Better practice in the “big data” era
The Privacy Commissioner continues to highlight several recent foreign privacy organisations’ reports that offer recommendations for better practice in the “big data” era, and emphasise the importance of consent.
Advertising Standards Authority (ASA)
The ASA has partially upheld a claim against the website advertisement for the InSinkErator. The advertisement was headed “Environmental Benefits” and included statements such as “Our food waste disposers provide a convenient and environmentally friendly alternative to transporting leftovers to landfills.”
The ASA ruled that the advertiser had substantiated the statement that waste disposal units did offer tangible “environmental benefits”. However, the statement “environmentally friendly”, was an absolute environmental claim and, as such the advertiser was required to provide substantiation. It noted that the advertiser had supplied its own proprietary information regarding the environmental benefits of the InSinkErator but had not produced any independent studies or evidence that was robust enough to support the absolute claim.Therefore, the ASA ruled that the statement “environmentally friendly” was misleading.

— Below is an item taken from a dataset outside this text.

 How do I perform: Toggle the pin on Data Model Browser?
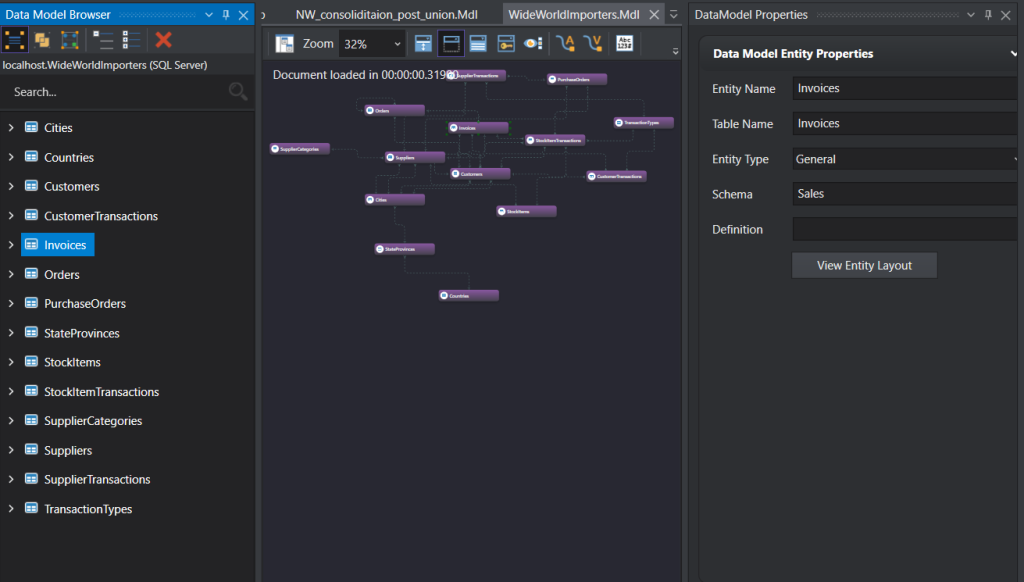(226, 15)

The ASA has ruled that the Rainmaker H20 website advertisement is misleading and deceptive. The relevant advertisement promoted the benefits of the device by stating it would “add life, structure and energy to water”. The ASA held that in the absence of any evidence to support the claim, the advertisement was likely to deceive and mislead the consumer as to the device’s efficacy.
Australian Competition and Consumer Commission
Australian Football League membership representations
The ACCC has warned the Australian Football League (AFL) and a number of AFL clubs about their failure to adequately disclose to consumers that attendance at high demand games would incur costs in addition to their membership fees. The ACCC was concerned that the AFL and certain clubs used marketing material which was likely to create the impression that the membership fee entitled the member to attend a specific number of games with no additional cost. In fact, AFL members and general admission AFL club members were required to pay extra to attend ‘reserve’ classified games that had originally been promoted as part of their membership entitlements.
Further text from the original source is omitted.